どうやら彼は私を5歳ぐらいに思っていたようで。
実際は7歳ですって言っても怒られて。
そして話していくと両親を助けたいなら危ないことするなってまた怒られた。
素直に了承すると彼はよしっと笑顔でまた頭を撫でられた。
その笑顔にきっと私は恋をした。
初恋。
そのときの私は分からなかったけど。
でもあの時私は確実に恋をした。
どこの誰かも分からない彼に。
その後、彼の傷が治るまでは内密に私は彼をこの小屋で匿った。
たった数日。
獣人族は怪我の治りも私たちよりも早いそうで、たった数日で彼はいなくなってしまった。

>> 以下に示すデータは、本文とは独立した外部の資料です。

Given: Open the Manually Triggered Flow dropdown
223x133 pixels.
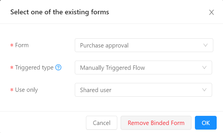Looking at the screenshot, I should (143, 68).
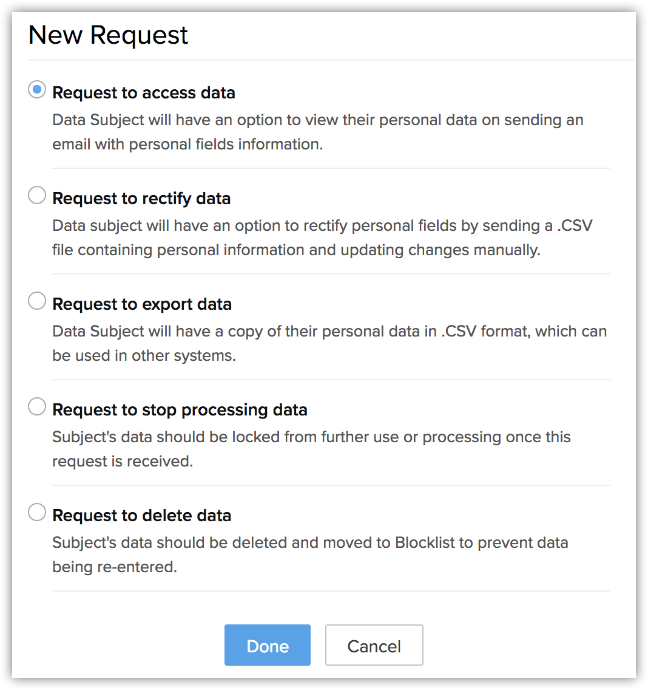The image size is (648, 690).
Task: Click the 'New Request' dialog title
Action: (108, 35)
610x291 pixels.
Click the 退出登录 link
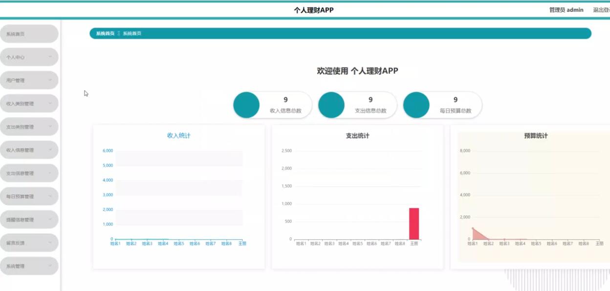pyautogui.click(x=603, y=9)
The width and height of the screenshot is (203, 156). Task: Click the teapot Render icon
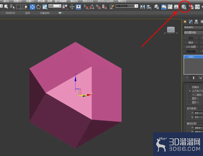[x=197, y=7]
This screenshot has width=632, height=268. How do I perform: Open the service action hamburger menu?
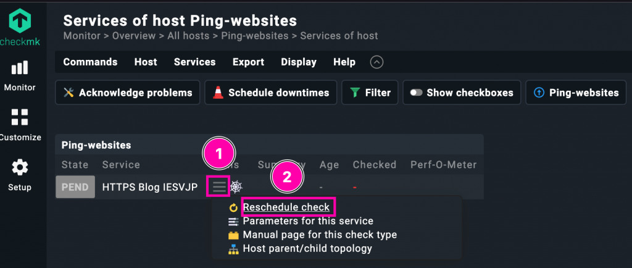(219, 186)
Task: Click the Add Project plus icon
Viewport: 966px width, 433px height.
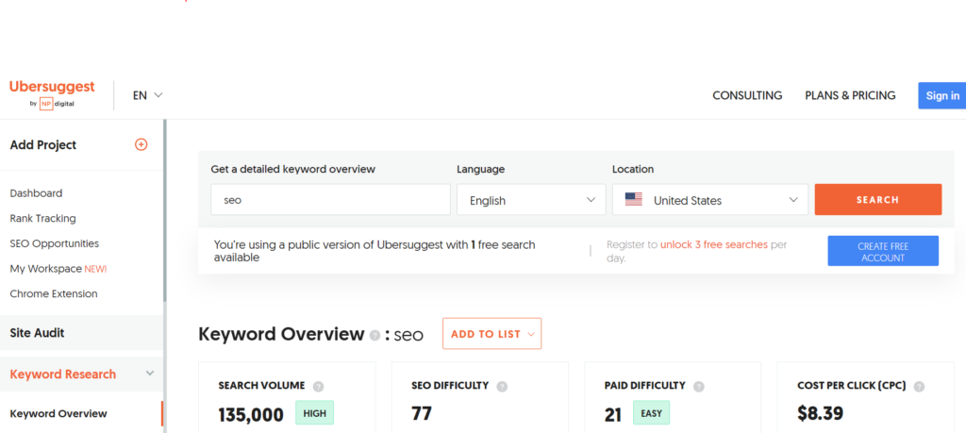Action: pyautogui.click(x=142, y=144)

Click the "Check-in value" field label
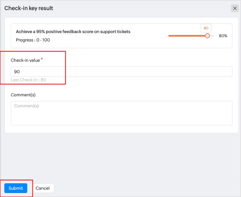(x=25, y=60)
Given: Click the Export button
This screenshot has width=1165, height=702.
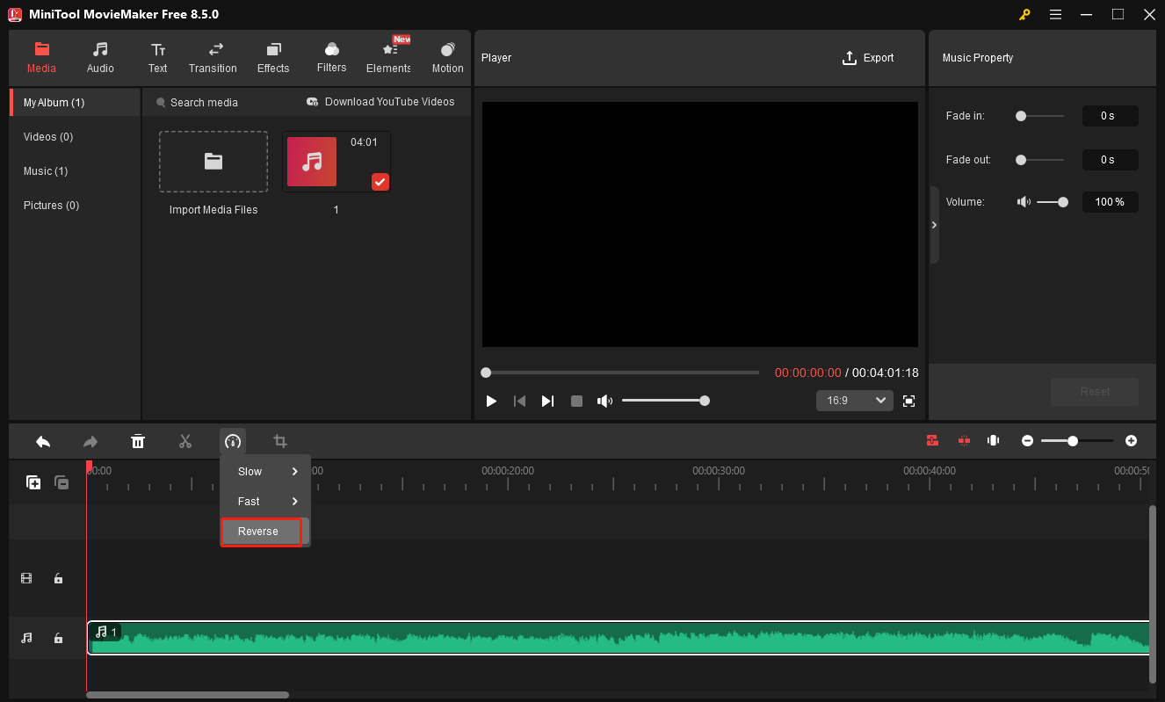Looking at the screenshot, I should (868, 57).
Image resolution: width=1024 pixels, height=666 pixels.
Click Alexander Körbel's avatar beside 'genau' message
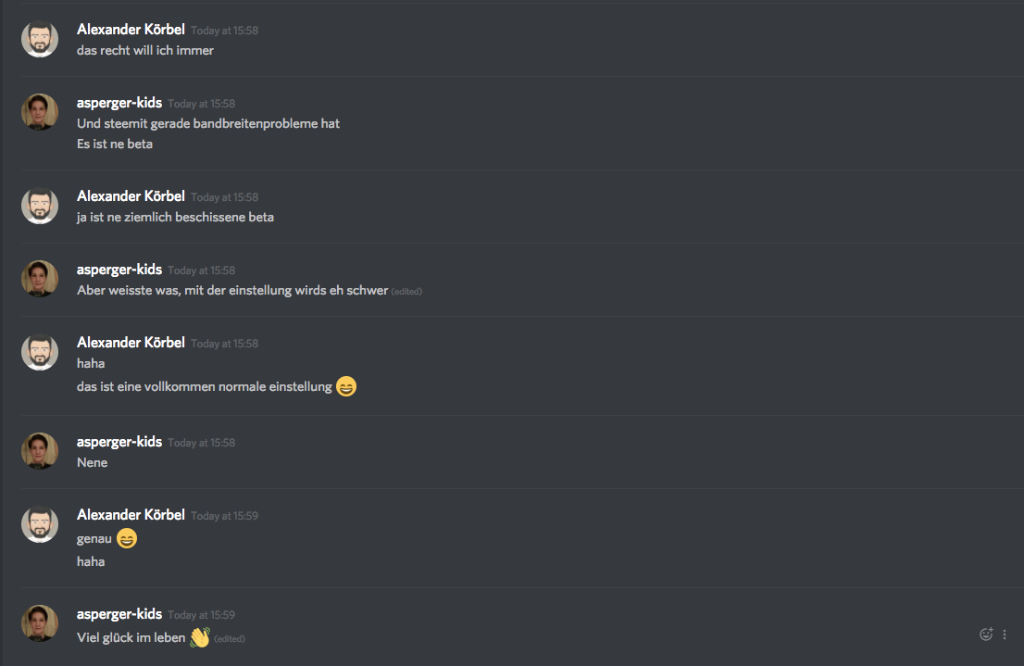point(40,524)
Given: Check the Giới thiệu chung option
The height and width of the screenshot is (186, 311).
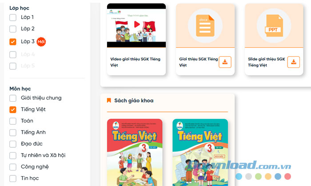Looking at the screenshot, I should pos(13,98).
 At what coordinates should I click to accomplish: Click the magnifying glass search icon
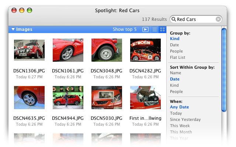point(174,19)
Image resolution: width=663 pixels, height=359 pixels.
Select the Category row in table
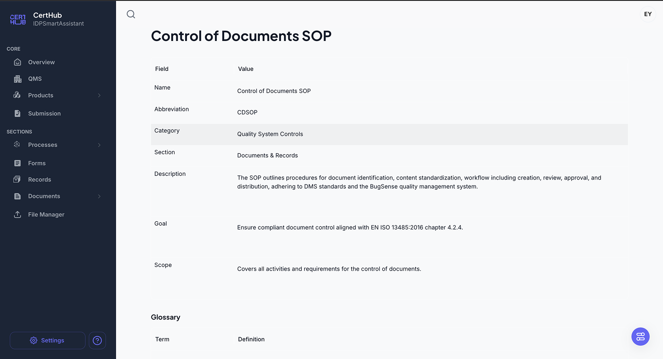[x=389, y=134]
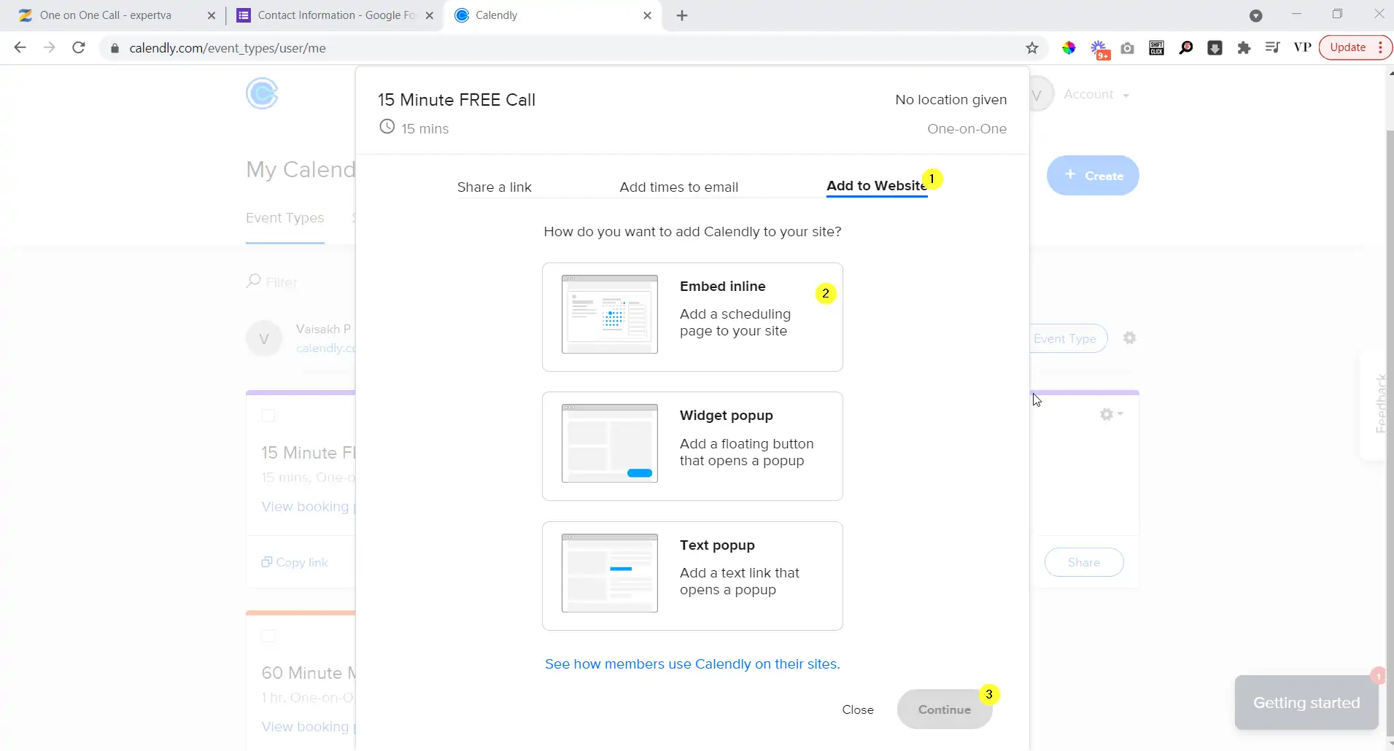
Task: Open link about members using Calendly
Action: point(692,664)
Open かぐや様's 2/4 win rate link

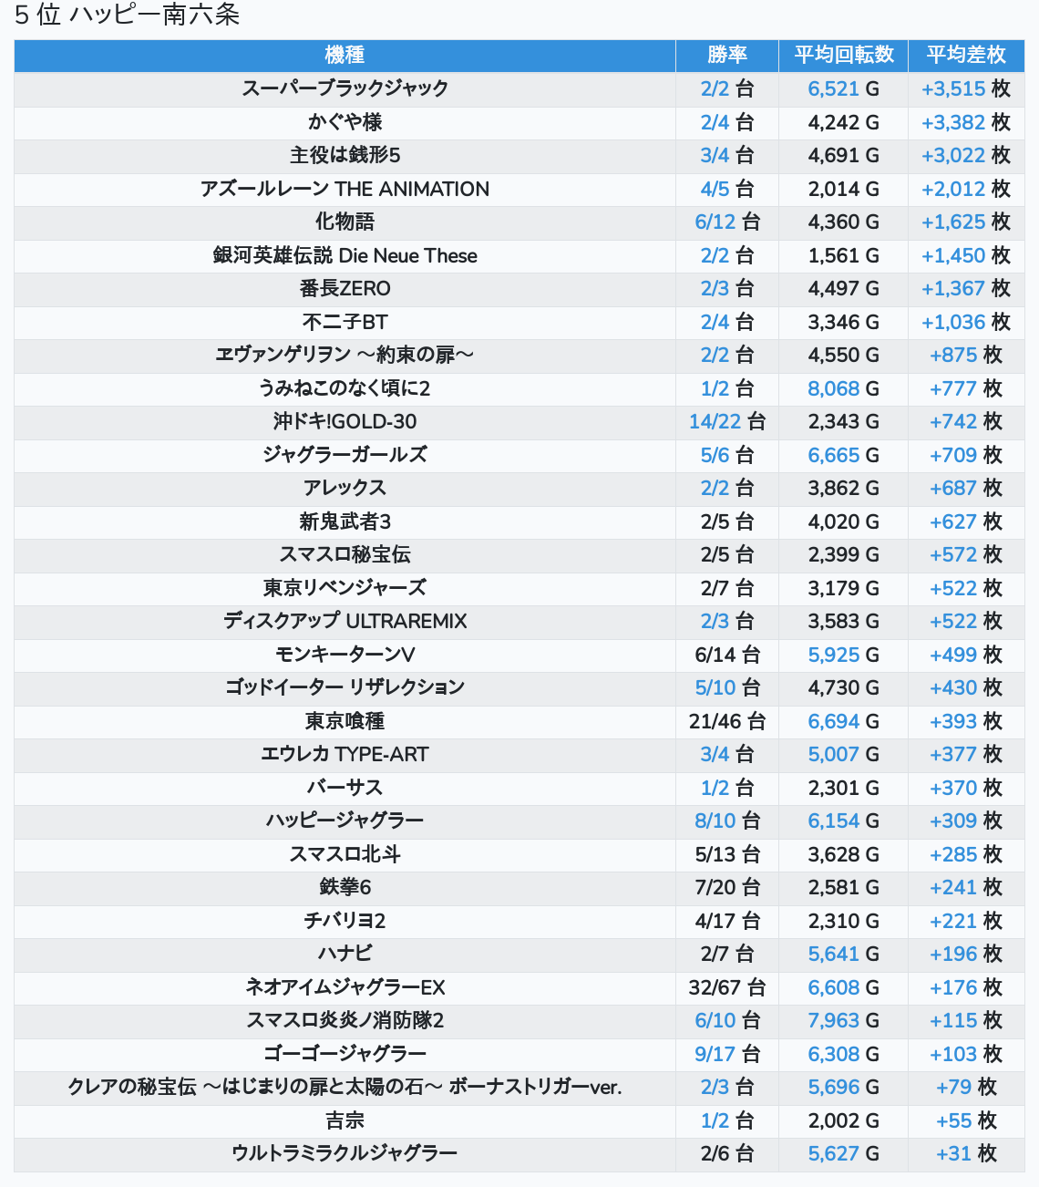point(715,122)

金色だから金さんって私は彼を呼び、彼は私をミミと呼んだ。
ミミは私の家族の愛称で、どう呼ぶかの時に、彼にそう伝えた。
「ミミ。」
彼にそう呼ばれると嬉しかった。
幸せだった。
でも、彼は帰らなくちゃいけない。
たった数日でも彼を愛した私。
きっともう二度と会えなくなる。
それを私は知っていた。
「ミミ。」
「もう帰るんですね。金さん。」
「嗚呼。ミミには世話になった。」
「いいえ、いいえ。金さんは私の命の恩人ですもの。」
「そうか・・・。本当にありがとう。」
そう言って笑う彼を私はまっすぐ見つめた。
嗚呼、これが最後。
幼い私は、涙が流れそうなのをグッと耐えた。
泣いては駄目。
最初から分かっていたこと。
金さんはずっとはここにはいられない。
「ミミ。」
「お元気で。金さん。」
そう言って頭を下げるといつの間にか金さんは私を抱きしめていた。
「金さん?」
「なぁ、ミミ。いつになるかは分からない。でも待っててくれないか?」
「えっ?」
「いつか、いつかまたここに来るから。だから待っててくれ。」
金さんが苦しげにそう呟いた。
嗚呼、金さんも少しは私を親しく思ってくれただろうか。
だからこんな風に別れを惜しんでくれているんだ。
きっと金さんはもう二度とここにはこない。
なんて優しい嘘。
「はい、金さん。」
「・・・ありがとう、ミミ。」
だから私はその嘘に気付かないふりをしましょう。
笑って、お別れしましょう。
「またな、ミミ。」
「はい、また。」
金色の狼は夕焼け空に消えた。
私の愛した人。
もう二度と会えない、私の初恋の人。